> _Aim of the task_
With the pictures left out, please write out exactly each line from the one containing "Task: Click the" through the end of the material.

> _Records for the exercise_
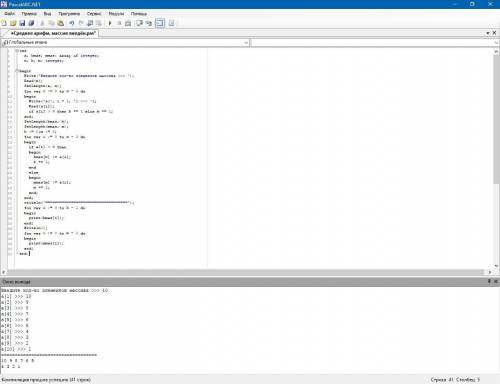Open the Файл menu

[9, 14]
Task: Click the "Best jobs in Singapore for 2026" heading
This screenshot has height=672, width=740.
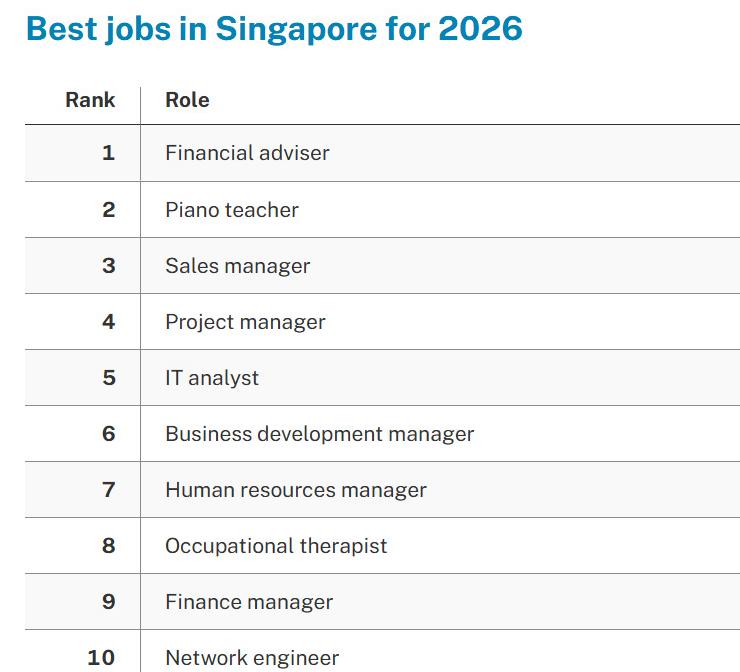Action: coord(274,28)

> _Exercise solution_
Task: Click the "Best jobs in Singapore for 2026" heading
This screenshot has height=672, width=740.
Action: coord(274,28)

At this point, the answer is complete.